→ **OPDRACHT 1**: Welke naam gaf De Volkskrant volgens de tekst over marktbeleid in Chili en Nederland aan de groep Haagse beleidsmakers?
→ **OPDRACHT 2**: Schrijf het volgende deel van de tekst over marktbeleid in Chili en Nederland, aansluitend op de laatste zin.

------ DOCUMENTTEKST ------

Valdés beargumenteert dat de uiteindelijke legitimering van het Chileense marktgeoriënteerde beleid eerst kon plaatsvinden na het herstel
van de democratie toen de regering van president Aylwin de uitgangspunten van een gezond en stabiel economisch beleid handhaafde,
maar hierbij wel de kosten van economische maatregelen in het bijzonder voor de zwakkere groepen in de Chileense maatschappij betrok.
Overeenkomsten met Nederland?
Ook in Nederland is enige jaren een proces in gang waarbij steeds meer waarde wordt gehecht aan het inschakelen van de markt en het
terugdringen van de rol van de overheid. Net als in Chili wordt dit proces – wellicht nog het meest prominent door Van Waarden – in
verband gebracht met een kleine elite van Haagsche beleidmakers die een ‘ideologische bevlieging’ nastreeft. De Volkskrant heeft deze
groep ‘de marktmafia’ genoemd; een aansprekende geuzennaam, die geen recht doet aan het feit dat het hierbij om een nogal heterogeen
gezelschap gaat dat er niet voor terugschrikt om verschillen van inzicht in de populaire vakpers uit te vechten 4. Het gaat naar mijn
waarneming in tegenstelling tot de Chileense kongsi van gelijkgestemden in Nederland meer om een cluster van geïnteresseerden 5. Ook
om andere redenen is er mijns inziens geen sprake van een door een kleine groep van technocraten aangestuurd ideologisch proces. De
belangrijkste elementen van de nieuwe beleidsstrategie beschikken over een breed politiek draagvlak en zijn ook duidelijk herkenbaar in
de verkiezingsprogramma’s van de grote politieke partijen uit 1994 6. Ten slotte gaat het bij de marktmafiosi niet om een groep met een
gemeenschappelijke achtergrond of training: er is geen sprake van een school of van een universitaire uitvalsbasis.

------ AANGELEVERDE RIJEN ------

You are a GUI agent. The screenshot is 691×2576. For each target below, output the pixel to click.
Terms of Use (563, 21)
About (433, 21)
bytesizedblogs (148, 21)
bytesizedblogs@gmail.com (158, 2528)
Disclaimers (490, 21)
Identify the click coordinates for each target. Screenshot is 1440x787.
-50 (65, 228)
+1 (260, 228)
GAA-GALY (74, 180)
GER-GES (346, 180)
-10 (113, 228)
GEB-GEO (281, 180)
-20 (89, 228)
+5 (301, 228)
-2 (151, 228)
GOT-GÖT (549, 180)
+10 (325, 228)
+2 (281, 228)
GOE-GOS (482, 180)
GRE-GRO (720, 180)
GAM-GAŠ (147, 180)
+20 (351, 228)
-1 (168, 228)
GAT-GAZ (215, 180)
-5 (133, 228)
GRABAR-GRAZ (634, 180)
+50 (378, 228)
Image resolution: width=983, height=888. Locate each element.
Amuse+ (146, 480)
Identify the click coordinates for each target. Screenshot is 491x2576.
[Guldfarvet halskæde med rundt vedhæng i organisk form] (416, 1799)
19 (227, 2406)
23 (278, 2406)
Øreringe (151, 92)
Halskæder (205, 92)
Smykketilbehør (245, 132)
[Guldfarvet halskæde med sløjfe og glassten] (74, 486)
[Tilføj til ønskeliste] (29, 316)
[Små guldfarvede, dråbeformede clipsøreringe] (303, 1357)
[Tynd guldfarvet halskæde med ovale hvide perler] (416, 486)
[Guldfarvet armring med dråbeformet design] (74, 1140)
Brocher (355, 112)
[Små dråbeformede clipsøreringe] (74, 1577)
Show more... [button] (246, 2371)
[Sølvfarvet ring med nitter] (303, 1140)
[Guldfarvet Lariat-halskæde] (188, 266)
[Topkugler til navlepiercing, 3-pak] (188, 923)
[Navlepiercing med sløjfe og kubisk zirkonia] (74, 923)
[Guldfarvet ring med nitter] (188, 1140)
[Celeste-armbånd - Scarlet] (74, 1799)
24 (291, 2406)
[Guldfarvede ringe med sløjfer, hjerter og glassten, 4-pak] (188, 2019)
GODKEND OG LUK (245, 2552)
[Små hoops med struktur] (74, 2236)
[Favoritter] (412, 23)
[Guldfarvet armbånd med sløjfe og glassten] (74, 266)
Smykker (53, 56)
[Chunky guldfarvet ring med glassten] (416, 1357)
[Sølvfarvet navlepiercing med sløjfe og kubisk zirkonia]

------

→ **ANTWOORD 1**: De marktmafia.

→ **ANTWOORD 2**:
De discussie over deze aangelegenheden wordt overigens ernstig gehandicapt door een voor het Nederlandse discours ongebruikelijk
gebrek aan kwantificering (en hier dringt zich een vergelijking met de ervaringen in Chili wel op). Wanneer men de feitelijke markt gelijk
wil stellen aan de ideale markt dan moet de werkelijkheid worden aangepast aan de theorie. De economen van Pinochet volgden die
route; de prijs in termen van maatschappelijke kosten kan dan erg hoog zijn.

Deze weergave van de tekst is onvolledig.